> [Available records]
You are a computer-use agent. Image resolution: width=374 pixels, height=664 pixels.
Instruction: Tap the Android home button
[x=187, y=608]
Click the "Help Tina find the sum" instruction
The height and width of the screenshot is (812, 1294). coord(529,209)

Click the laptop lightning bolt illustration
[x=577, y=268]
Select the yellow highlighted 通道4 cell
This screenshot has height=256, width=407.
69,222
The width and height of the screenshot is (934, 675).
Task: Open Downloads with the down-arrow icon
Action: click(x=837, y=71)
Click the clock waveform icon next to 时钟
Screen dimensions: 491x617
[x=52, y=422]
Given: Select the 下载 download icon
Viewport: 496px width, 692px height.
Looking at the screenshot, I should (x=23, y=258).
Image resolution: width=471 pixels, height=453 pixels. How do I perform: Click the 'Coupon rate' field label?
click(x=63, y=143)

> [Directions for this task]
In this exercise, copy only the lines from the opening line of the material through the line where "Given: Select the 下载 download icon" appears.

> [Problem solution]
You are a computer-use agent. Image resolution: width=374 pixels, height=664 pixels.
Instruction: Tap the Android home button
[x=187, y=608]
Click the "Help Tina find the sum" instruction
The height and width of the screenshot is (812, 1294). coord(529,209)

Click the laptop lightning bolt illustration
[x=577, y=268]
Select the yellow highlighted 通道4 cell
This screenshot has height=256, width=407.
69,222
The width and height of the screenshot is (934, 675).
Task: Open Downloads with the down-arrow icon
Action: click(x=837, y=71)
Click the clock waveform icon next to 时钟
Screen dimensions: 491x617
[x=52, y=422]
Given: Select the 下载 download icon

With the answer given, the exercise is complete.